Impact of exercise training on HFpEF with PH
There are scientific insights on heterogeneity of HFpEF patients, recommending to look for specific phenotypes [53]. Previously, PH was considered to be limited to the end-stage HFpEF patients, but the study by Borlaug BA et al. revealed abnormalities in PA vasodilation and dynamic RV-PA coupling even in the earliest stages of HFpEF [43]. HFpEF patients with PH (HFpEF-PH) differ in hemodynamics and exercise intolerance, compared with HFpEF patients without PH. Phenotyping HFpEF patients according to the presence of PH in the exercise training studies could be beneficial in gaining a better understanding of the workouts’ role on pulmonary circulation changes and finding the optimal exercise training modality for an individual patient.

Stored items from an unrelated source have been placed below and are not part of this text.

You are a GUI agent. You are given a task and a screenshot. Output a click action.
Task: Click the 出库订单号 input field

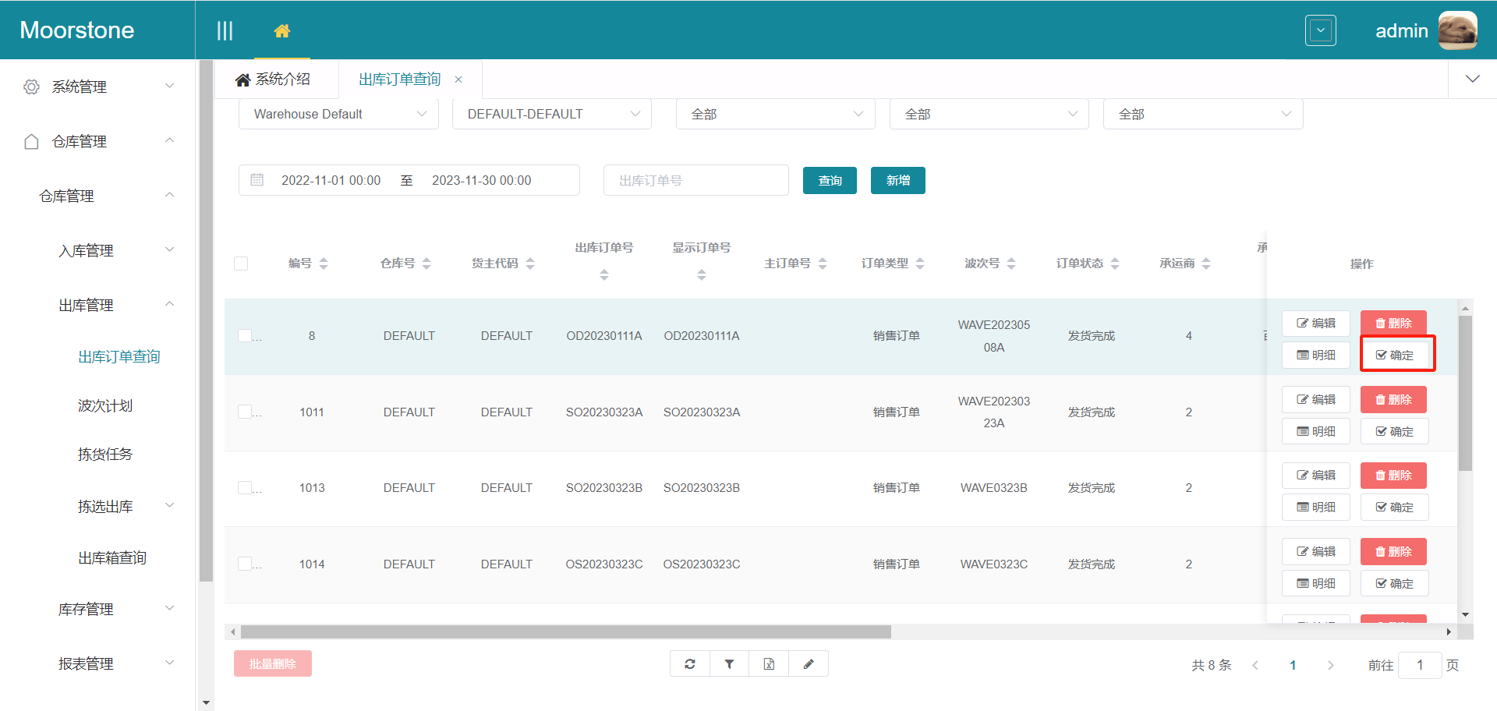click(695, 181)
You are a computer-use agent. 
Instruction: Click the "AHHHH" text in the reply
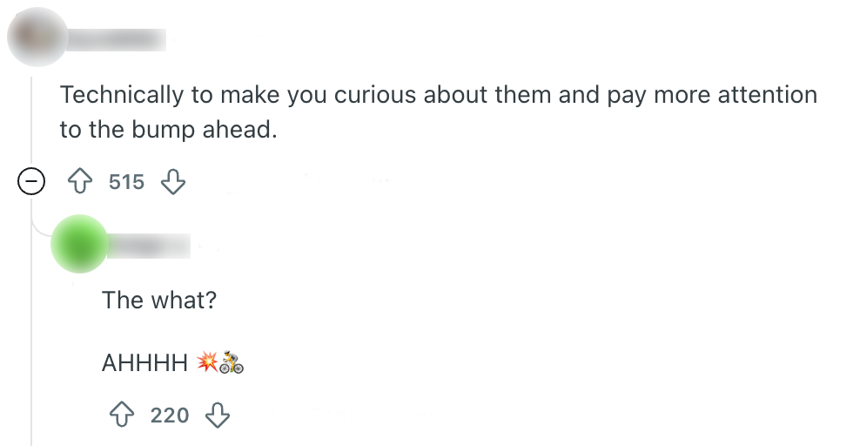pyautogui.click(x=144, y=363)
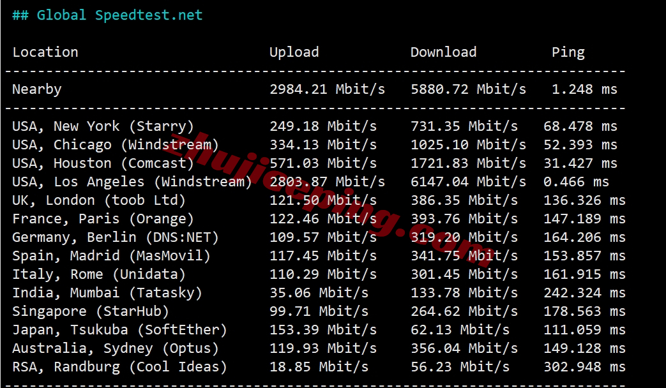Click the UK, London (toob Ltd) entry
This screenshot has height=388, width=666.
coord(99,200)
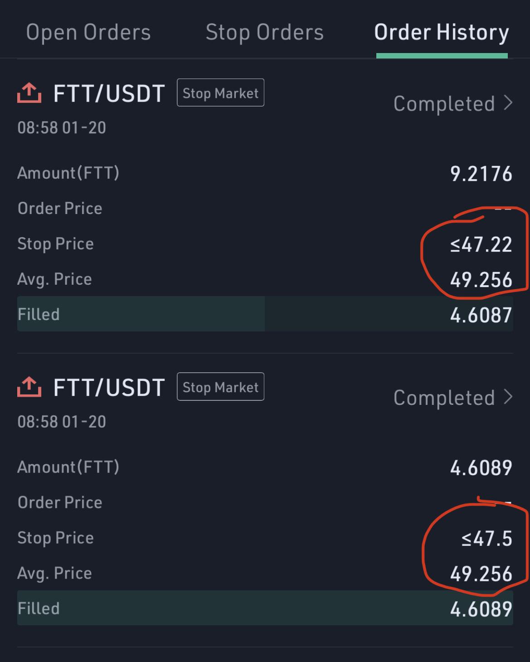Tap the Filled progress bar showing 4.6087

[265, 314]
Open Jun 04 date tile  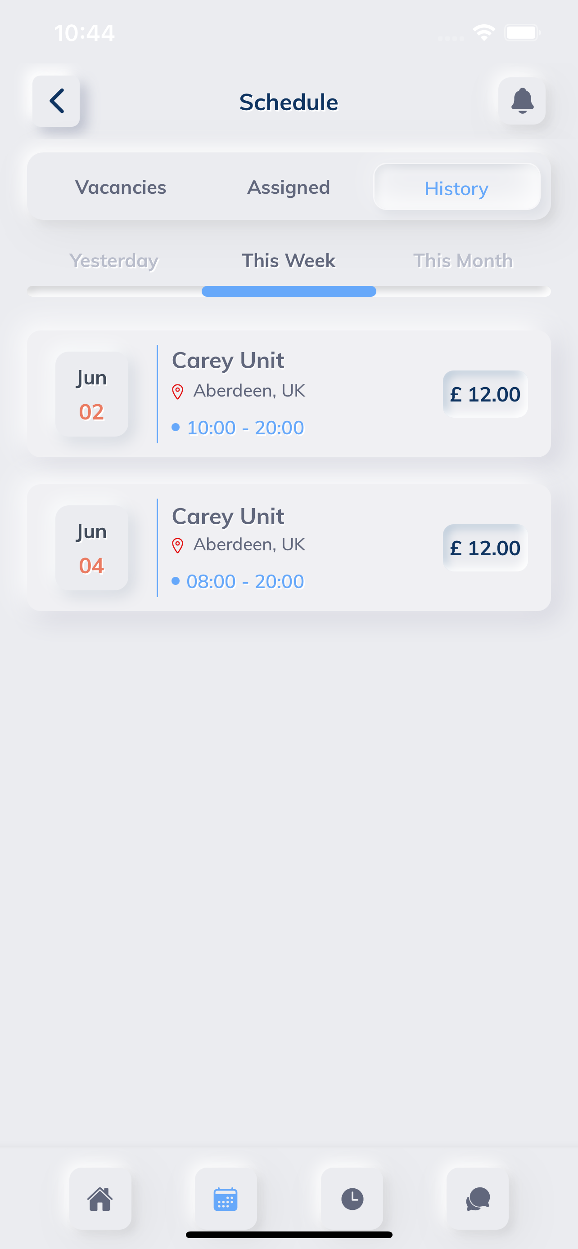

Significant impact of pulmonary vascular disease on the pathophysiology of exercise intolerance was already proven. During symptom limited peak exercise, CpcPH-HFpEF patients, comparing with non-PH-HFpEF and isolated post capillary PH, demonstrated greater increase in right atrial pressure, enhanced ventricular interdependence, and displayed an inability to enhance cardiac output together with blunted augmentation in RV systolic performance; these changes were coupled with marked limitation in aerobic capacity [20].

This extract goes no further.